I have a Cluster of 3 x ESX 3.5.0, 98103 servers, just upgraded one to 3.5.0, 110181 and now it wont enable HA.
cmd addnode failed for primary node: /opt/vmware/aam/bin/ft_startup failed.
Any suggestions appreciated.
I previously had that problem and had no idea what was wrong. I contacted VMware support who removed HA agent files from the host and then added them again via Reconfigure HA agent. That command installs it again, ie a fresh install. But, the same error remained.
After a few tries and struggles I started to check my connectivity and found out that my vmkping had no response to my other hosts.
My configuration are 2 Service Consoles and 1 VMotion. Backup Service Console and VMotion uses the same vmnic while the normal SC uses a separate. These two vmnics have no connection to each other.
After i made sure that both SC and VMotion had full contact to the other hosts the error disapeared. Problem was a loose VMotion cable on the host with the error.
Anyone had any luck with this? I'm experiencing it on a build and I've tried pretty much everything without success.
DNS is happy (short and long name), but I'm getting the same error about the "unable to import /var/log/vmware/aam/aam_config_util.def"
I've gone as far as populating (all lowercase) hosts files, rebuilding machines, changing network and host names without any success. The first host will always configure correctly (can be any machine, it's not fussy) but subsequent boxes all fail. I'm lost...

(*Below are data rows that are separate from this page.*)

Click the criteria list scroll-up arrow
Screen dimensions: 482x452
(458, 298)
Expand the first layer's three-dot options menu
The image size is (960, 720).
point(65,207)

After all that, I have it working - but god only knows why it wasn't before. I had to:
1. Remove the HA cluster
2. Remove the second Service Console from all hosts
3. Reboot the VC
4. Reboot each host
5. Create a fresh cluster and add each host one at a time.
Works now.... odd! (build 110268)
i had the same problem and after trying several of your suggestions the one which worked was to remove a secondary Service Console in all host and re-enabling HA. I added these service consoles because last week i had a different problem and support told me to just add it. Today, when i upgrade from 2.5 to 2.5 update 3, HA didn't work.
Any update on this issue? I just added two new ESX nodes to an existing vm farm and got the following "cmd addnode failed for primary node /opt/vmware/aam/bin/ft_startup failed" on one of the two nodes. Both are at esx 3.5 build 120512. Virtual centre is at 2.5 update 3 (to sort the HA issues that existed in 2.5 update 2)
Both new esx servers are built exactly the same. Vmkping works fine between all four servers as well. Disabling the HA cluster is not an option at the moment due to customer concerns etc, and the fact that one server worked fine.
Oh and following this workaround from the Virtual centre 2.5 update 3 release notes isnt too helpful either fo rthe above reason around customer concerns.
Reconfiguration of HA Agent on an ESX Server Host Might Fail After VirtualCenter Server Is Upgraded
When a VirtualCenter Server that contains an HA-enabled cluster is upgraded, and ESX Server hosts are reconnected to the VirtualCenter, reconfiguring the HA agent of one of the ESX Server hosts might fail with an HA agent error message similar to the following:
HA agent on <Host_Name> in cluster <Cluster_Name> in <Datacetner_Name> has an error:
cmd addnode failed for primary node: /opt/vmware/aam/bin/ft_startup failed
Workaround: After upgrading the VirtualCenter Server, disable and re-enable HA on the cluster
I didn't see this trick mentioned and it just worked for me (3.5 u2 110268).
Host in maintenace mode, remove from VC and then re-add into the cluster. I had tried just about everything else on the list, and this is non-intrusive to your infrastructure (as long as your other servers can hold the running load while it's in maintenace mode).
This trick also worked for me.... thanks kattrap!!